SECURITY

Enterprise-grade security. Built in from day one.

Overguard handles some of the most sensitive data that exists — worker location, biometrics, and safety events. Here is exactly how we protect it.

Encrypted everywhere
AES-256 encryption at rest for all stored data. TLS 1.3 in transit for all communications. End-to-end encryption for biometric data streams. Your data is never readable in transit or at rest without authorisation.
Granular access control
Role-based access control ensures every user sees only what they need to. Site supervisors see their site. Safety managers see their organisation. Workers see only their own data. SSO and MFA enforced on all administrative accounts.
Resilient infrastructure
Multi-region cloud deployment on AWS with automatic failover. 99.9% uptime SLA. Data residency in UK (EU-WEST-2) and Australia (AP-SOUTHEAST-2). Kubernetes-orchestrated microservices with independent scaling and zero-downtime deployments.
Compliance certifications
ISO 27001 alignment. SOC 2 Type II in progress. Cyber Essentials Plus certified. GDPR compliant by design. All certifications independently audited and renewed annually.
WORKER DATA

Your workers' data belongs to them.

Worker location, biometric, and safety data is among the most sensitive personal information that exists. We treat it that way.

Every worker has the right to access all data collected about them, request its deletion, and understand exactly how it is used. Biometric monitoring requires explicit individual consent and can be disabled at any time.

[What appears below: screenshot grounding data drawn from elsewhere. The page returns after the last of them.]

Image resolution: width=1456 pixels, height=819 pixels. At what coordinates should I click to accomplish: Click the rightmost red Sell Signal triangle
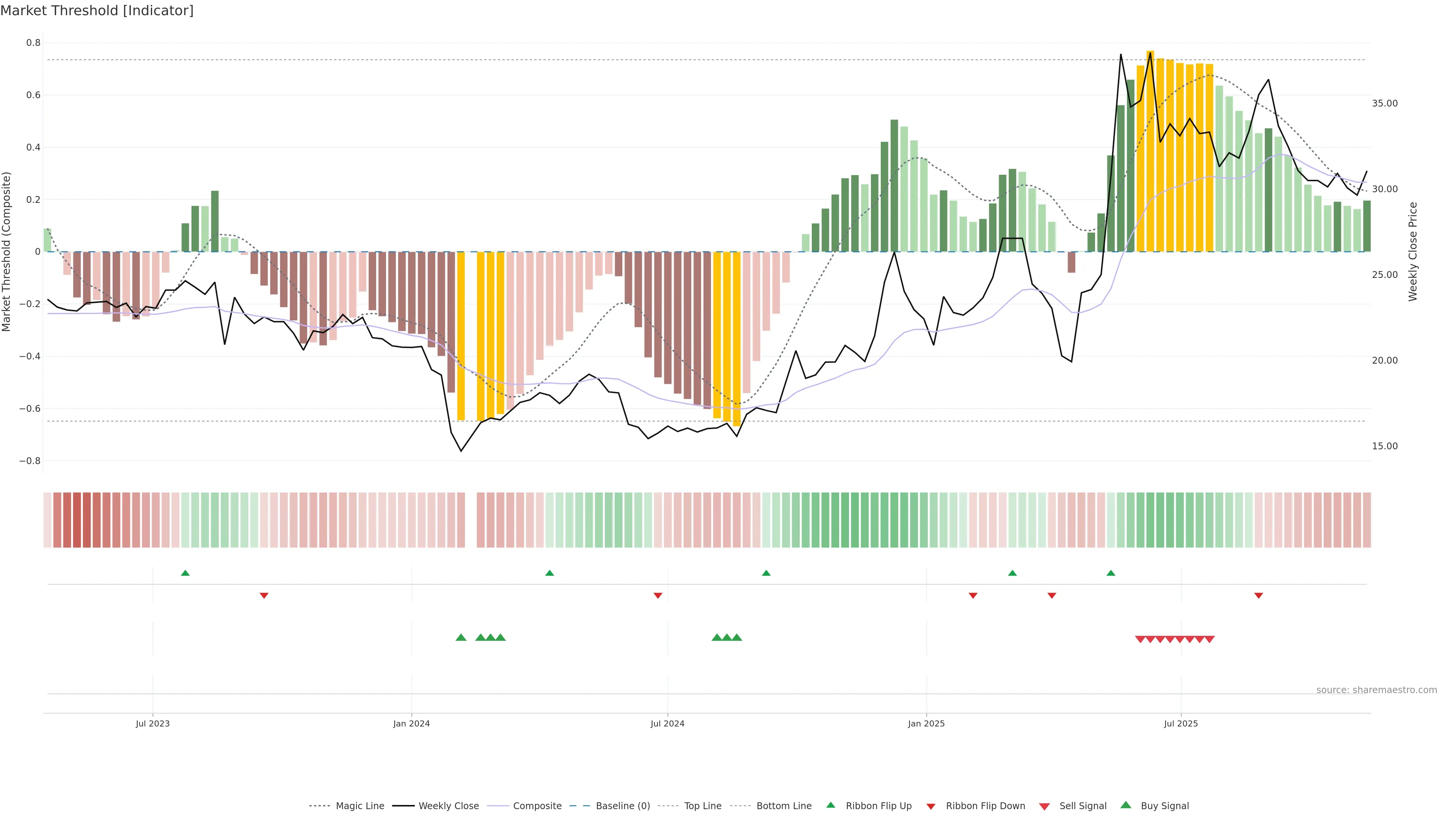1209,639
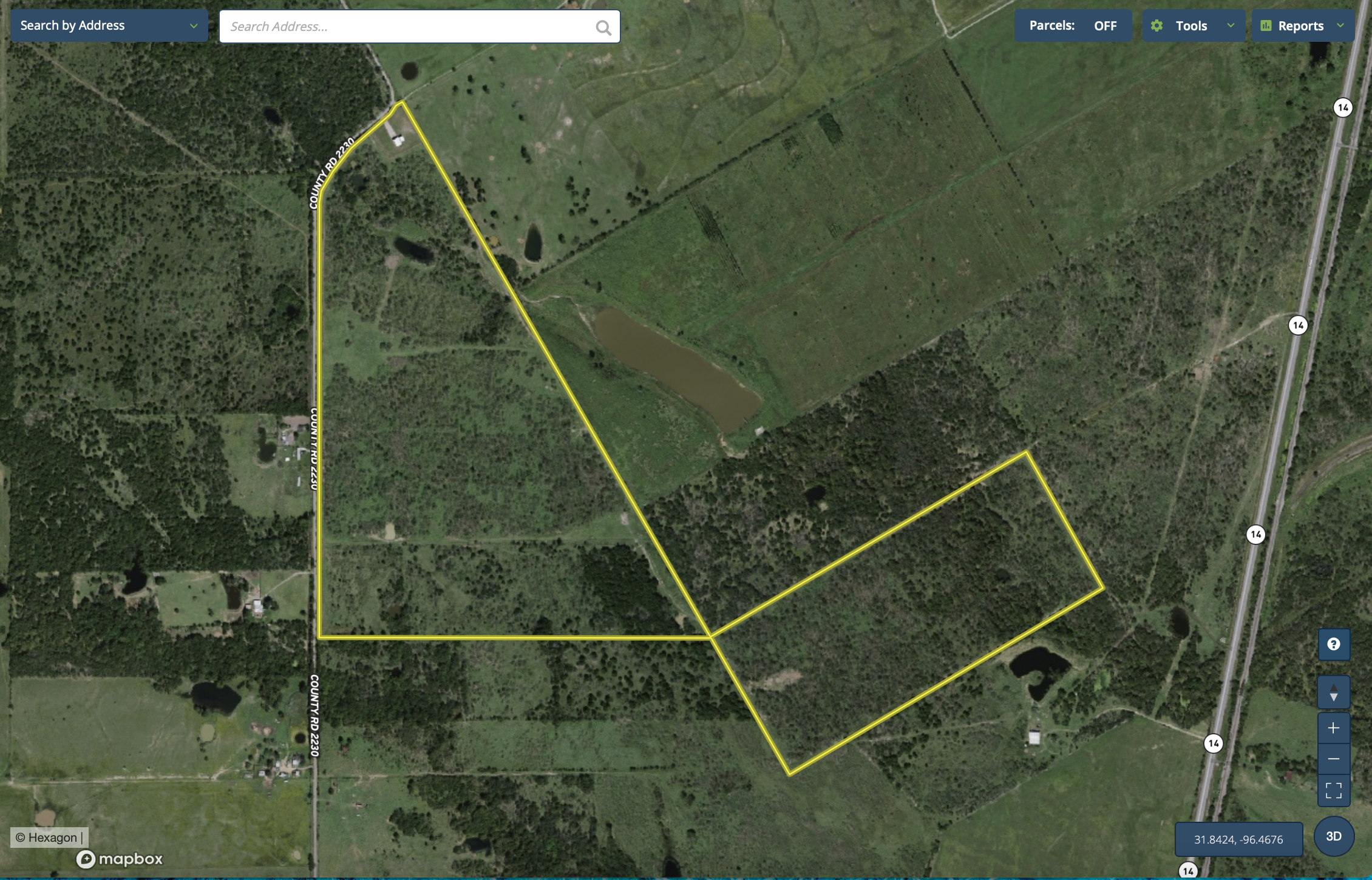Image resolution: width=1372 pixels, height=880 pixels.
Task: Open the Reports menu
Action: [x=1300, y=25]

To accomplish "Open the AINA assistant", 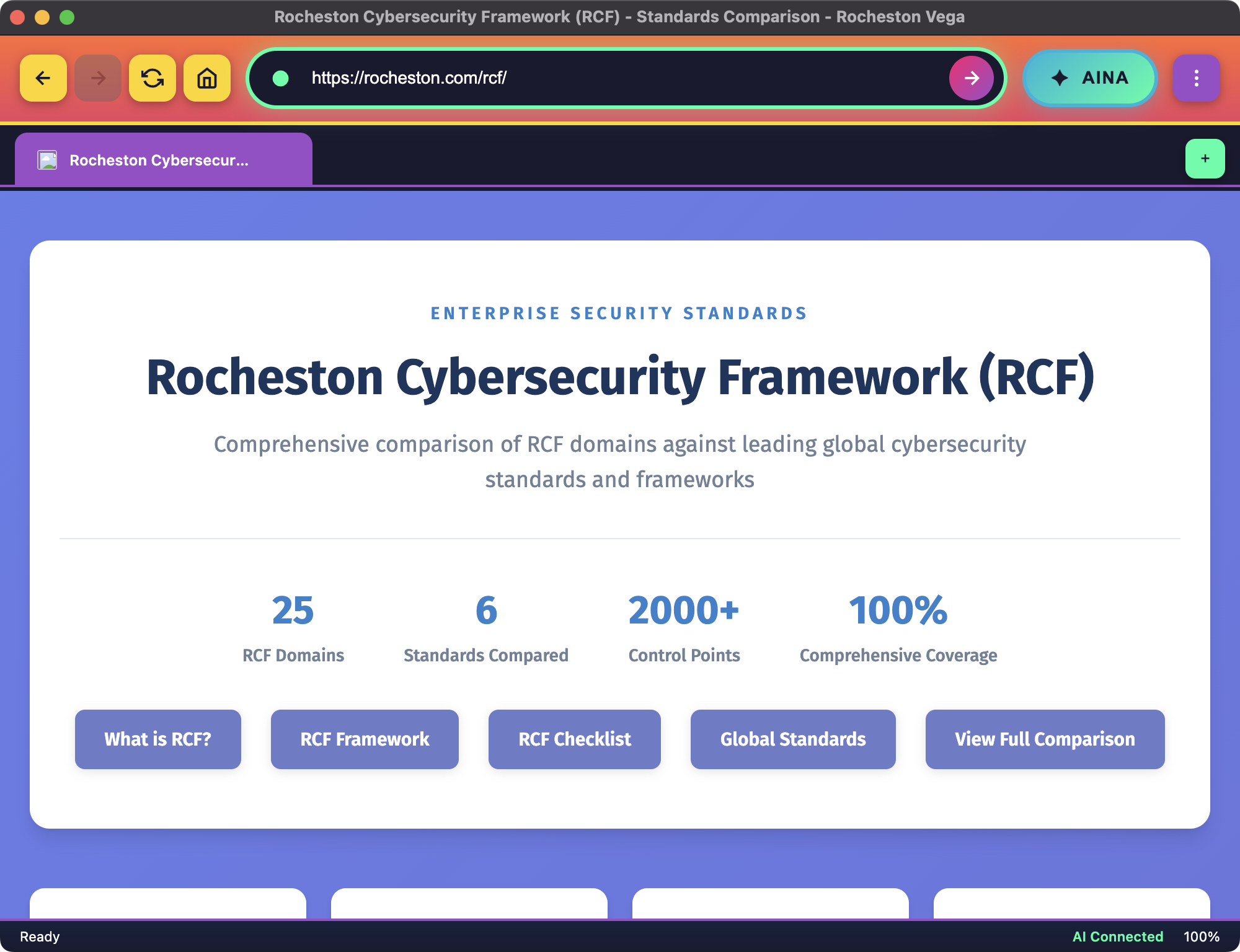I will pos(1089,78).
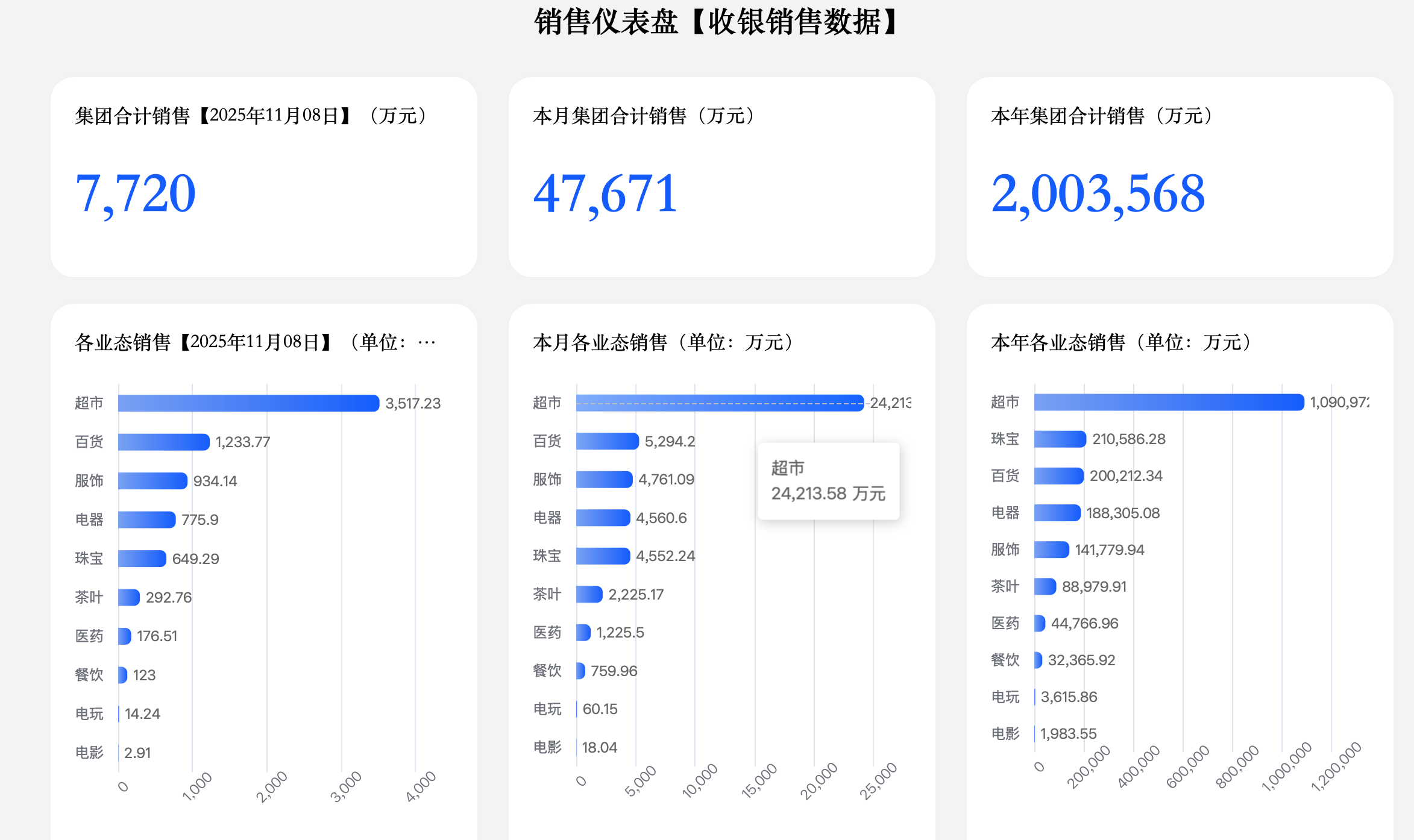
Task: Select the 服饰 bar valued 934.14
Action: point(152,481)
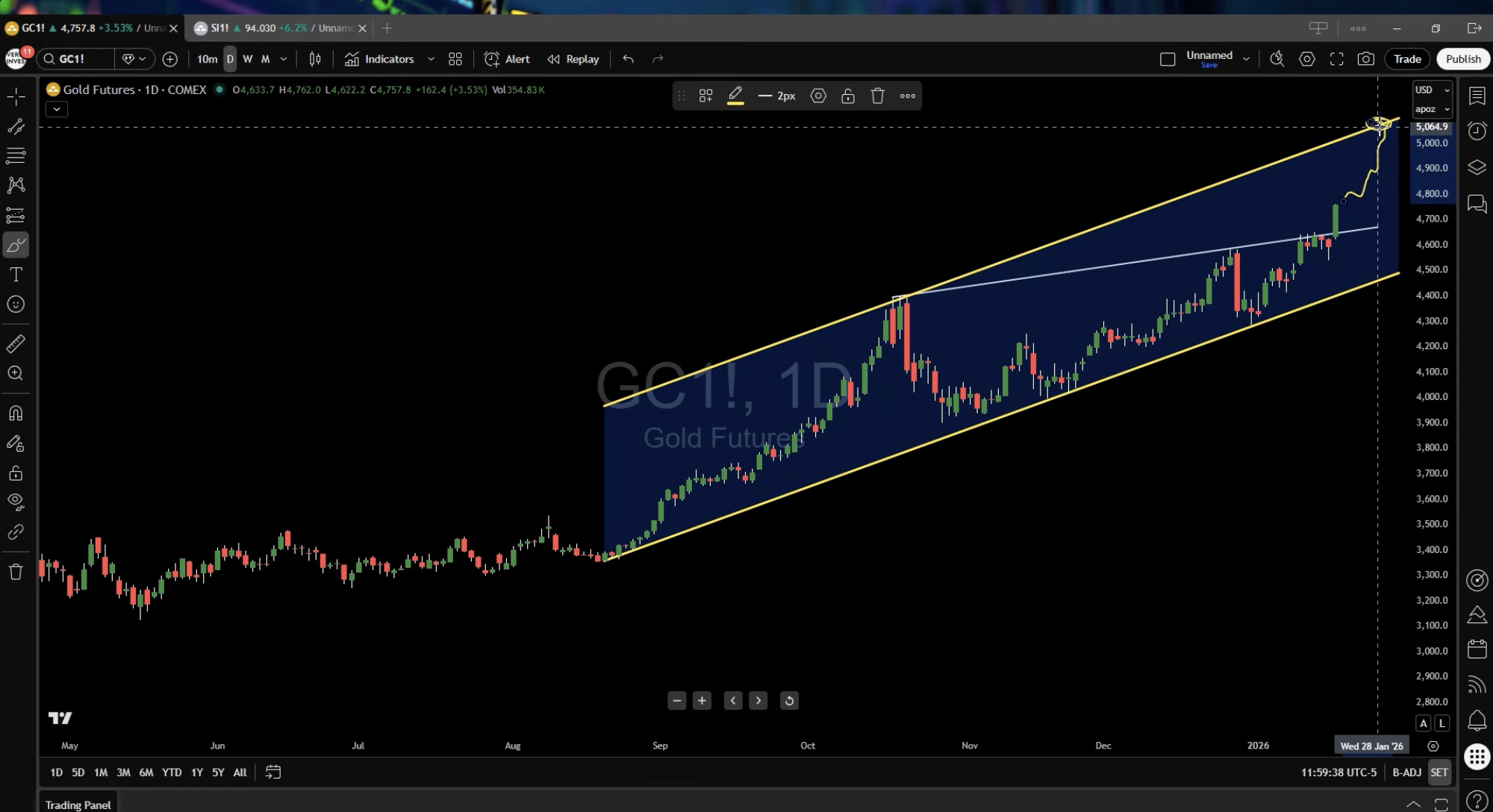Toggle magnet mode on
The width and height of the screenshot is (1493, 812).
click(x=16, y=413)
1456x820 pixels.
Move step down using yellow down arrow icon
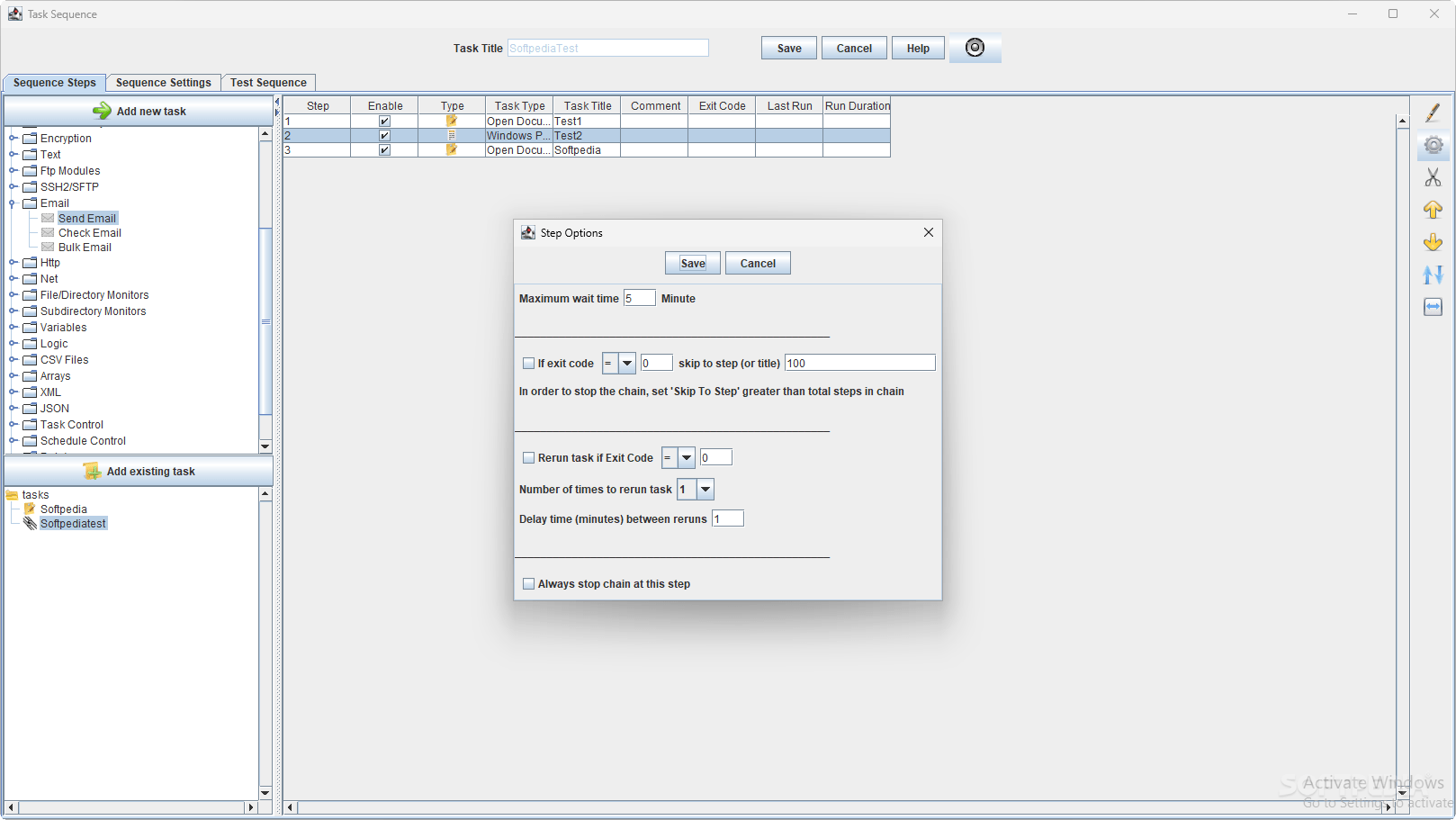point(1434,241)
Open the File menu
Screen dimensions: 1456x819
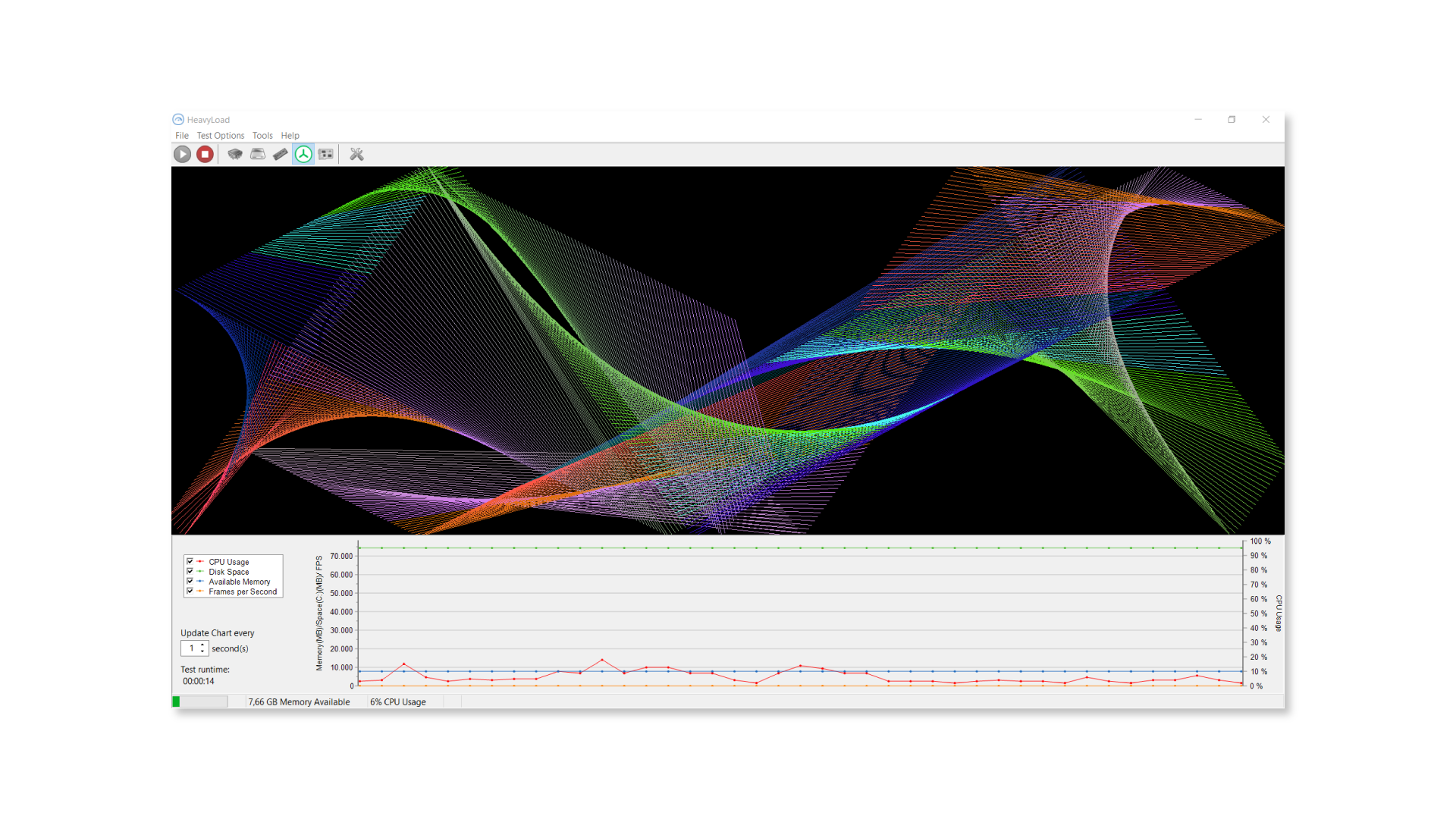(182, 136)
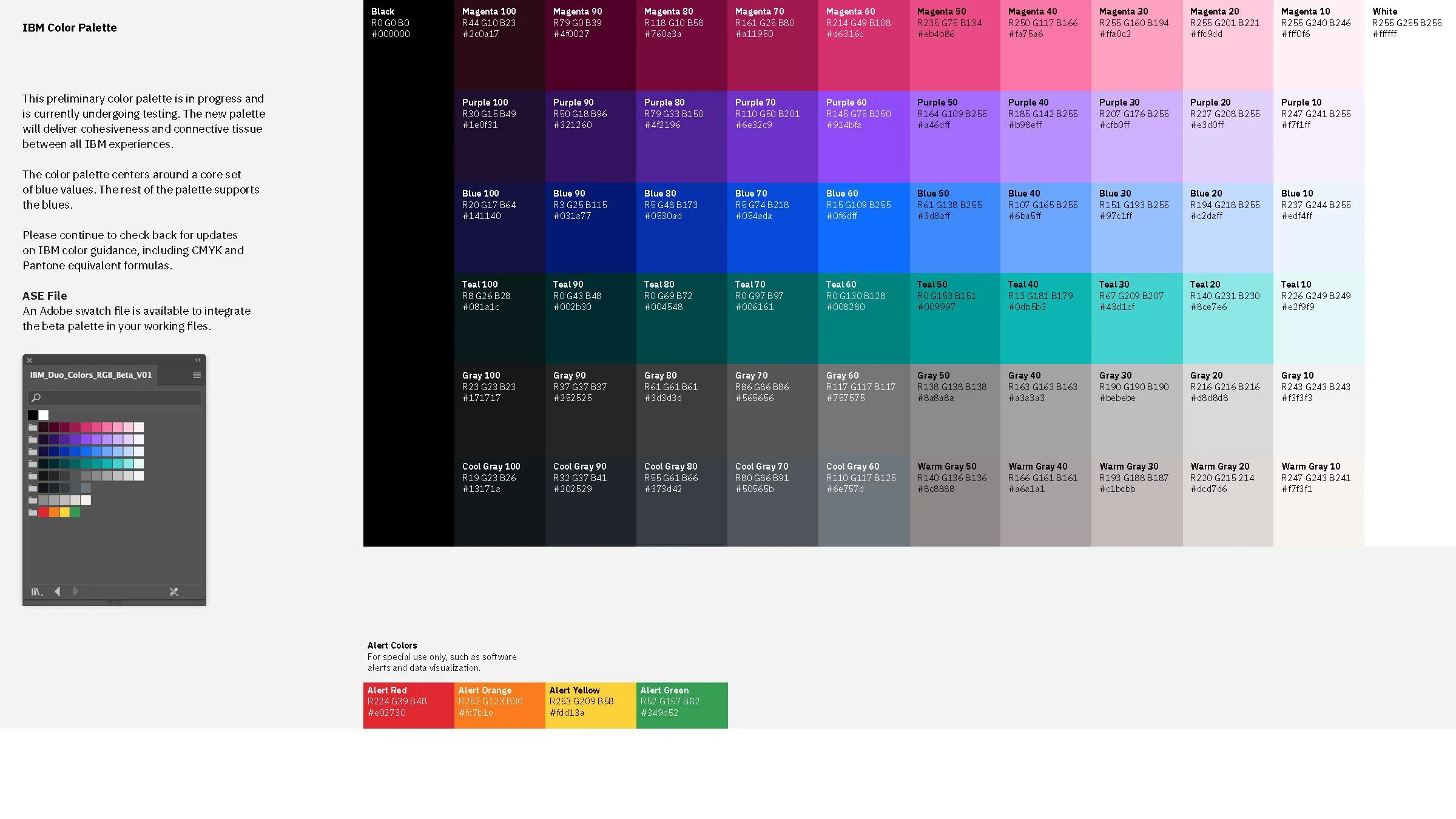Select the IBM_Duo_Colors_RGB_Beta_V01 panel tab

tap(91, 375)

Location data is used solely for safety purposes. It is never shared with third parties without explicit employer consent, never used for performance monitoring, and never retained beyond the contractually agreed period.

Data collected only for safety purposes
Biometric monitoring requires opt-in consent
Workers can access and delete their own data
No third-party data sharing without consent
Location data never used for performance management
Data retained only for contractually agreed period

Security vulnerability disclosure

If you discover a security vulnerability in the Overguard platform, please report it responsibly to security@overguard.app. We will acknowledge receipt within 24 hours and provide a resolution timeline within 72 hours. We do not pursue legal action against researchers who report vulnerabilities in good faith.

For critical vulnerabilities affecting worker safety data, we will notify affected customers within 24 hours of confirmation.